For me, it was more that I enjoyed building offices, and I’ll do it as long as it’s fun. I don’t want to get so big that I lose control of it. That was my personal goal. I left that particular session not necessarily knowing the answer, but it gave me time to think about it. Sometimes the knowledge of knowing how to find the answer yourself is more important than just getting an answer.

Even with a background in finance, you picked up several financial tips. Which one stood out the most to you?

An accountant helped teach us how to look at a balance sheet: how to look at our numbers, what industry averages should be, how a practice should be profitable, and how to identify if we’re being taken advantage of or if there is any employee theft.

Even though I had a finance background and I had no problem reading the financial statements, I’d never thought about some of the struggles some of these small-business owners have with theft. The accountant provided a lot of tips for checking on things, and shared a case example where an employee was stealing about $100,000 a year from the dentist, and how that could be identified through the books.

How did the courses make you a better clinician?

It helped me delegate! One of the things I realized after going through the courses is that you can’t do it all by yourself. Everybody in the class was sharing the same struggles—like, “I’m a part-time plumber if something goes out in my office’s plumbing.” In the past, I’d take care of this. But a practice is most productive when the dentist is in the clinical chair, so if we can delegate and have trust in the rest of our team to take care of a lot of the other things, it helps.

DBI helped me create an organization chart, so I made one for the entire organization—who fulfills what role, and who is responsible for what.
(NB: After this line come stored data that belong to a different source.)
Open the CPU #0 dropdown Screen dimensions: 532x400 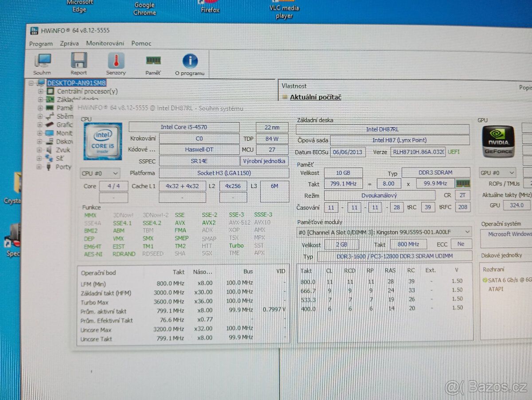100,173
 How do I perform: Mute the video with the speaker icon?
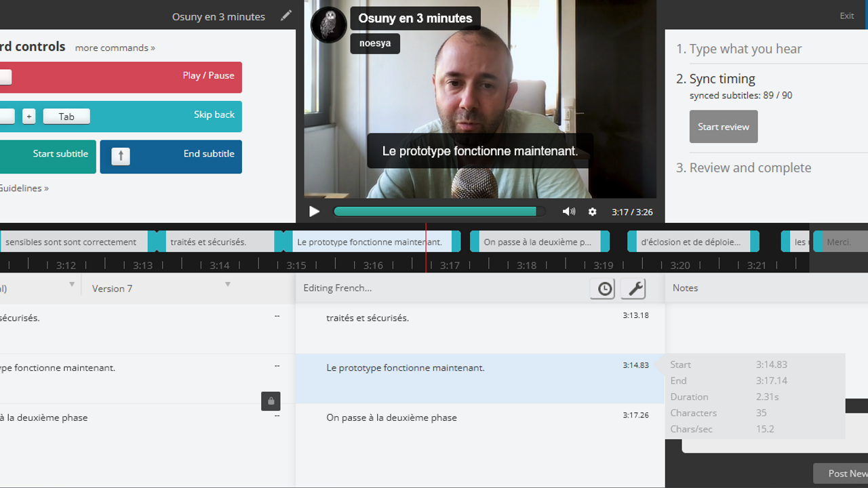coord(568,211)
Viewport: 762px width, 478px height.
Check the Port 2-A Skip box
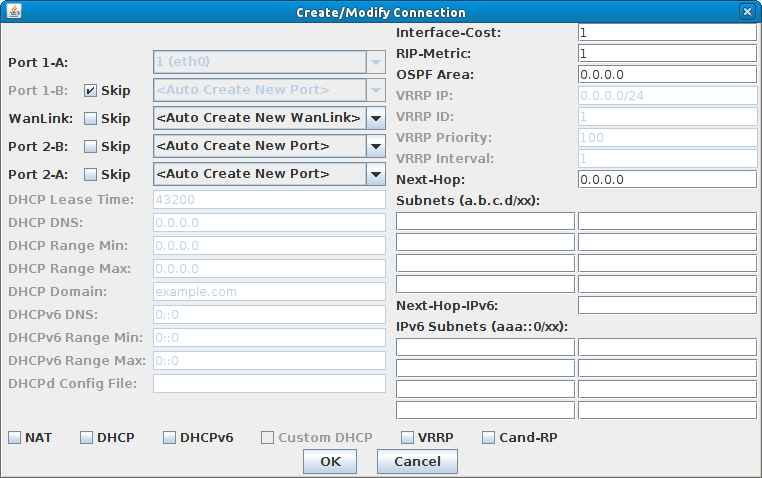click(x=90, y=174)
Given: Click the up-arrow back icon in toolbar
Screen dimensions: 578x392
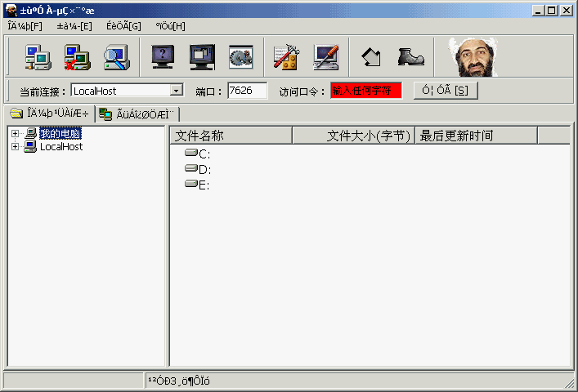Looking at the screenshot, I should tap(372, 57).
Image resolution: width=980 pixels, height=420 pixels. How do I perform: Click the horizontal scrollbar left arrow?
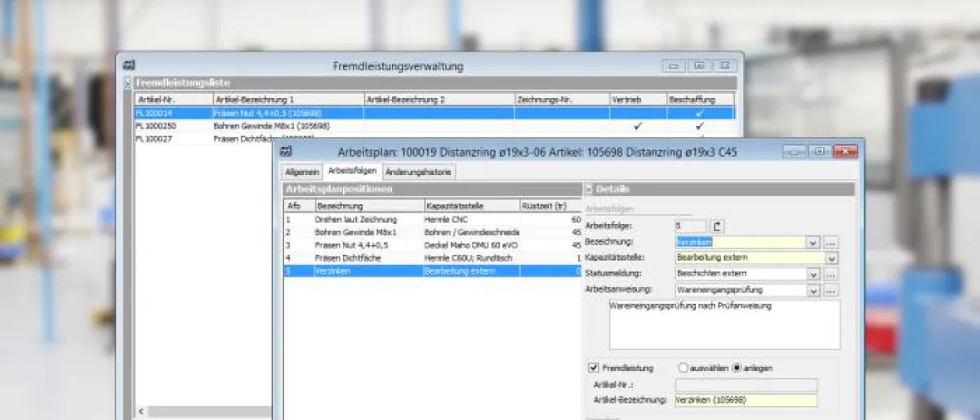(140, 412)
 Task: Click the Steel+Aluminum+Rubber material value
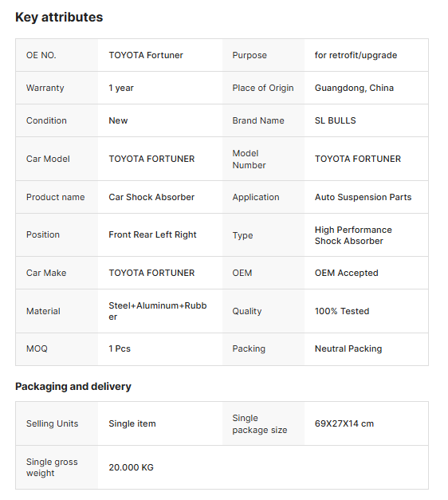(158, 311)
I’ve also hired more people and restructured some of the responsibilities. We have a lead assistant now who’s the go-to person for the other six assistants. This allows the dissemination of information to consistently come from one person; the assistants also know whom to look to if they have any questions. This allows me to keep my clinical focus in a big way; I’m no longer interrupted or stopped constantly by assistants. I never minded helping them, but this new system is simply better for everyone.
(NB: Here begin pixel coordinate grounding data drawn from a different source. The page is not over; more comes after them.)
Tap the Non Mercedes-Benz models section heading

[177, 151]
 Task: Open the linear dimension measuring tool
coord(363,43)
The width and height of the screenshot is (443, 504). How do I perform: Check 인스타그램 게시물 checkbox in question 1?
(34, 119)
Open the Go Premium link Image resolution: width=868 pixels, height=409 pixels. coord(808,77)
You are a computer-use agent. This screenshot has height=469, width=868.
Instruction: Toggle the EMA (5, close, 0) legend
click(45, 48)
I now organize management meetings, where the lead assistant, the lead hygienist, the office manager and I talk about potential changes that we’re going to make. That way the information gets disseminated from the leads down to the other employees, respectively. This method also makes sure that all aspects of the office have been looked at before we make any changes. DBI helped me become more structured and organized, and as a result, I’m a lot more focused on my clinical work.